Die im Abschnitt [0022] als Alternative vorgesehene Möglichkeit gibt dem Fachmann nämlich keinen konkreten Hinweis auf ein solches Austauschmittel. Die dort alternativ vorgesehene Methodik schlägt vor, die Spannung als relevanten Parameter für die Frage zu wählen, ob eine Umschaltung vorgenommen werden soll – und zwar – wie der Sachverständige hervorhebt – völlig unabhängig davon, wie lange ein bestimmter Pegel anliegt. Es entscheidet also auch nach dieser Alternative nicht etwa der Eintritt einer Zeitbedingung über die Umschaltung, sondern der Wert eines Spannungspegels (vgl. Sitzungsprotokoll vom 21.04.2009, Seite 65, 2. Absatz). Auch wenn der Absatz [0022] dem Fachmann immerhin allgemein signalisiert, über alternative Möglichkeiten zu einem auf die Frequenz abstellenden Parameter nachzudenken, wird ihm damit im Klagepatent jedenfalls nicht der bei der A verwirklichte Lösungsgedanke nahegelegt. Wie der Sachverständige vielmehr überzeugend ausgeführt hat, wird sich der Fachmann bei der Lektüre des Abschnitts [0022] vollständig von der Möglichkeit lösen, eine Zeitbedingung als Parameter vorzusehen (vgl. Sitzungsprotokoll vom 21.04.2009, S. 65).

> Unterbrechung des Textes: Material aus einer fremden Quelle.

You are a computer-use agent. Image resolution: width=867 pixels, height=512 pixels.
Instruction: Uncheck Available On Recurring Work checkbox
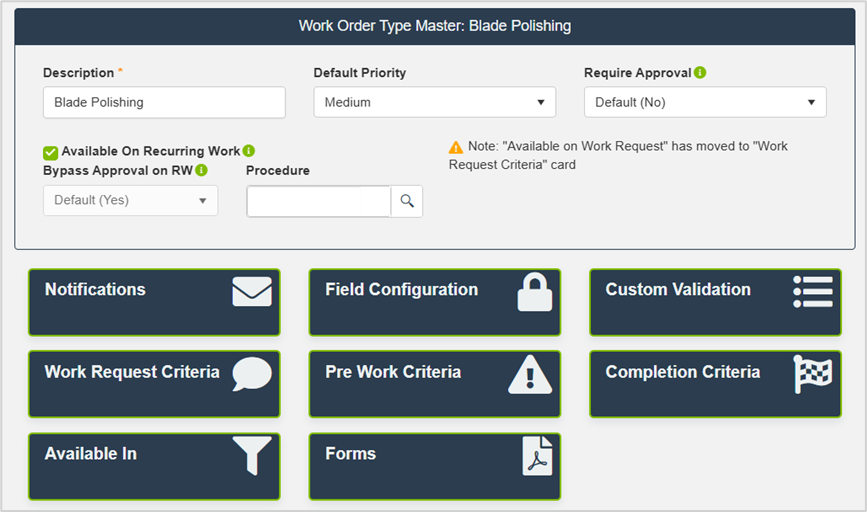(x=50, y=152)
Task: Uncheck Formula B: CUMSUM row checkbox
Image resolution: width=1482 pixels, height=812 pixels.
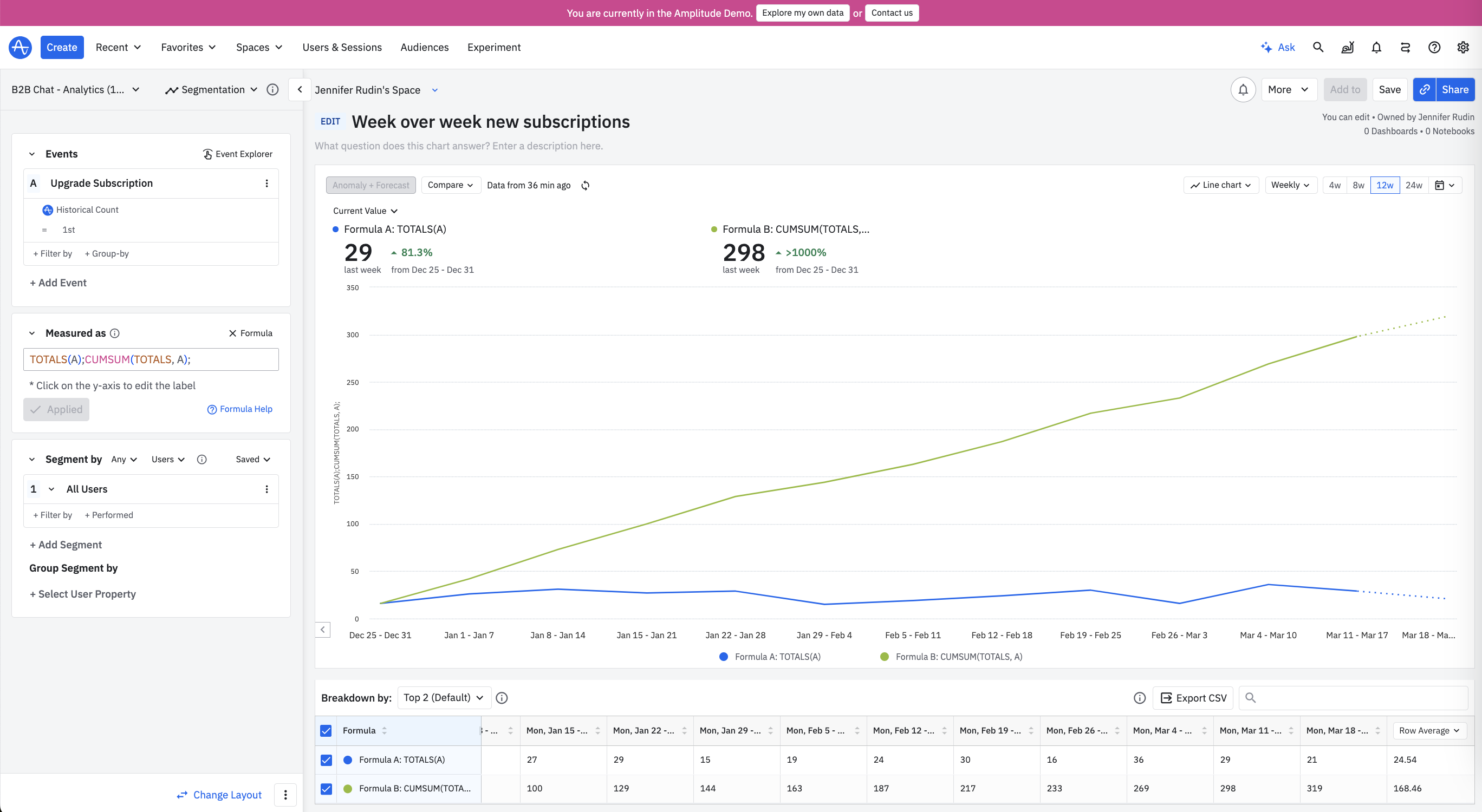Action: (326, 788)
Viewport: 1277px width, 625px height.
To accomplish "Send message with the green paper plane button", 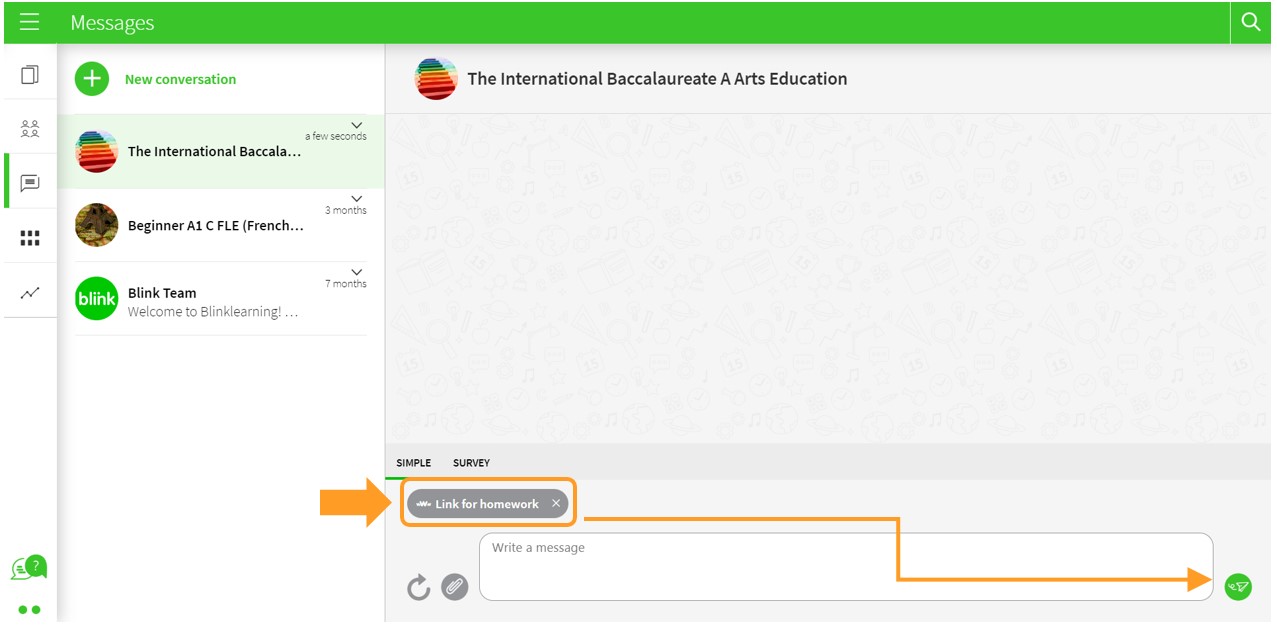I will [1238, 587].
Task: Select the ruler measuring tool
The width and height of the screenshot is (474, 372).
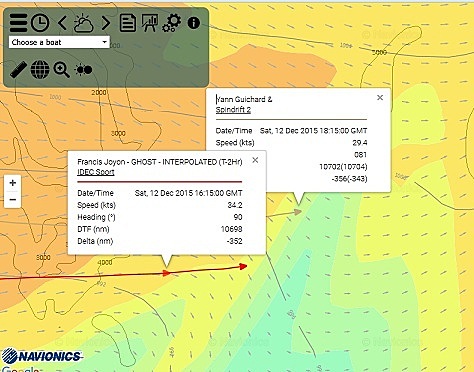Action: tap(18, 70)
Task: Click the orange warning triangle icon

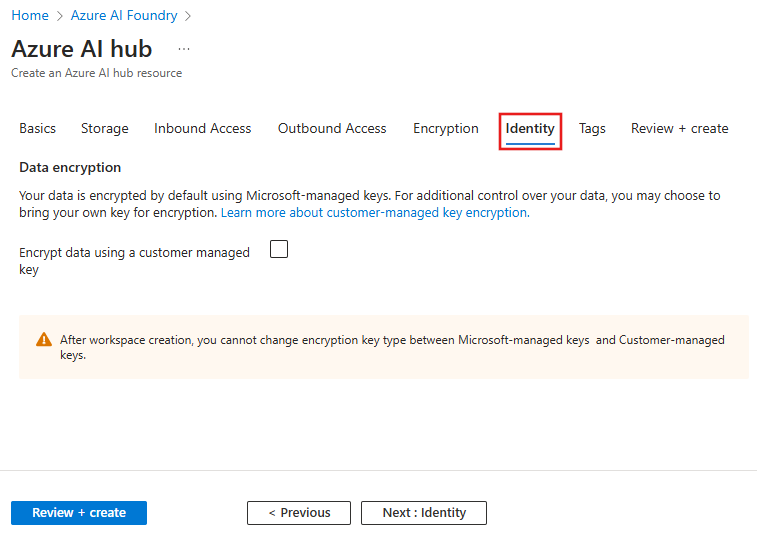Action: (44, 339)
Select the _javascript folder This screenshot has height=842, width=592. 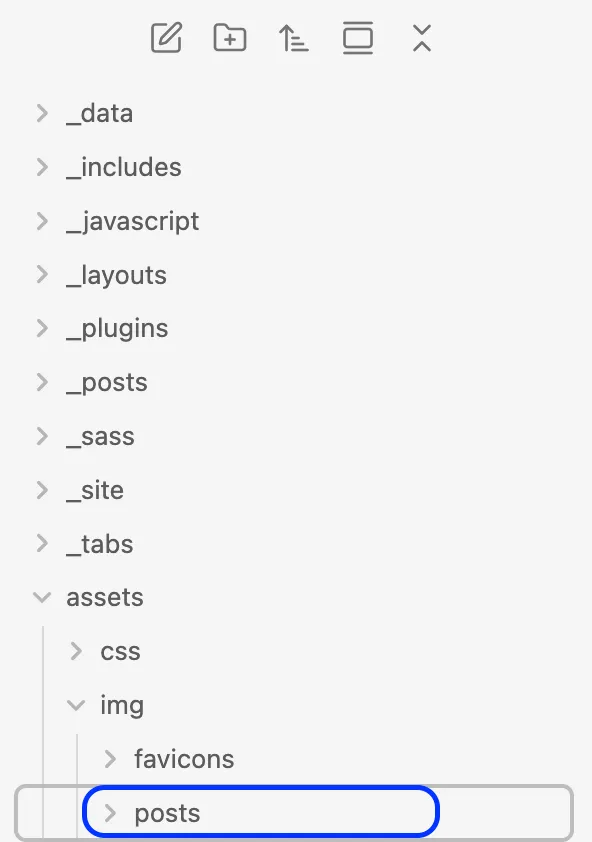pyautogui.click(x=133, y=221)
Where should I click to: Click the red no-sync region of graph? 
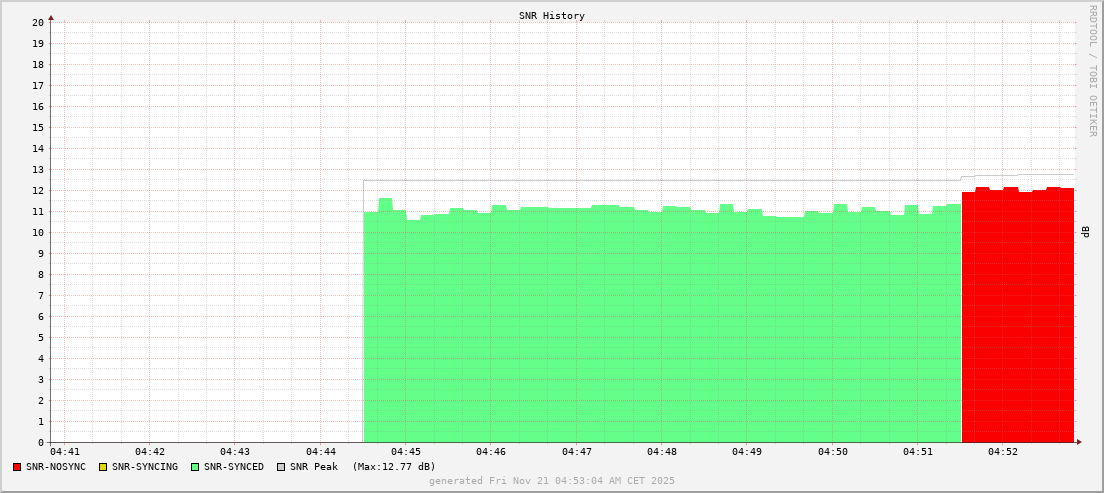click(1017, 320)
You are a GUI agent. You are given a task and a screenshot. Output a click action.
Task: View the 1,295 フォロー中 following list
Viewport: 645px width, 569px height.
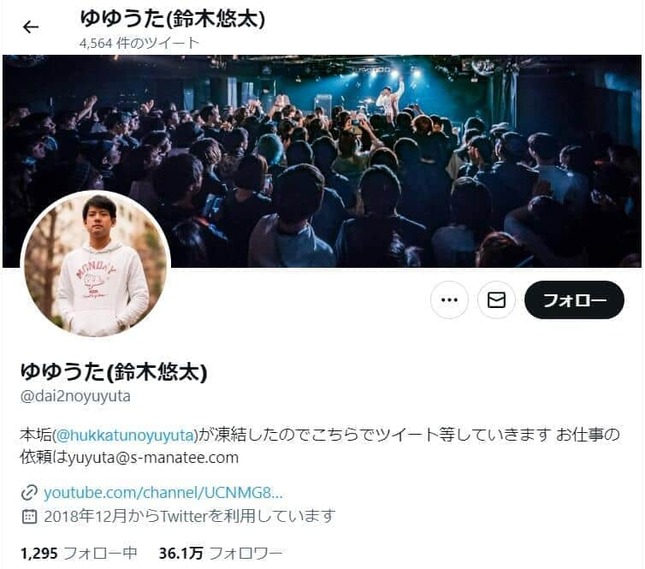pos(79,553)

Dass der Sachverständige schließlich bestätigt hat, dass die Lösung nach der A der Verwendung einer Frequenz als Parameter näher liege als die im Klagepatent alternativ genannte Möglichkeit, weil bei der A gerade keine analogen Pegelunterschiede betrachtet werden, kann in Bezug auf die Frage nach der Gleichwertigkeit zu keinem anderen Ergebnis führen.

2)
Die Beklagten machen auch unter keinem rechtlichen Gesichtspunkt von der technischen Lehre des Verfahrensanspruchs 8 des Klagepatents Gebrauch.

Aus den unter 1) genannten Gründen zum Merkmal 4 des Vorrichtungsanspruchs, die hier entsprechend gelten, wird jedenfalls auch das Merkmal 4 des Verfahrensanspruchs, welches verlangt, dass als Umschaltsignal in den gewünschten anderen Betriebsmodus von der Verarbeitungseinheit ein Signal mit einer bestimmten Signalfrequenz übertragen wird, das von der Frequenz der ansonsten auf dieser Signalübertragungsleitung übertragenen Taktsignal abweicht, nicht verwirklicht.

III.

Die Kostenentscheidung folgt aus § 91 Abs. 1 Satz 1 ZPO.

Die Entscheidung zur vorläufigen Vollstreckbarkeit ergibt sich aus § 709 ZPO.

Die nachgelassenen Schriftsätze der Klägerin vom 15.05.2009 und der Beklagten vom 22.05.2009 bzw. 26.05.2009 gaben keinen Anlass zur Wiedereröffnung der mündlichen Verhandlung.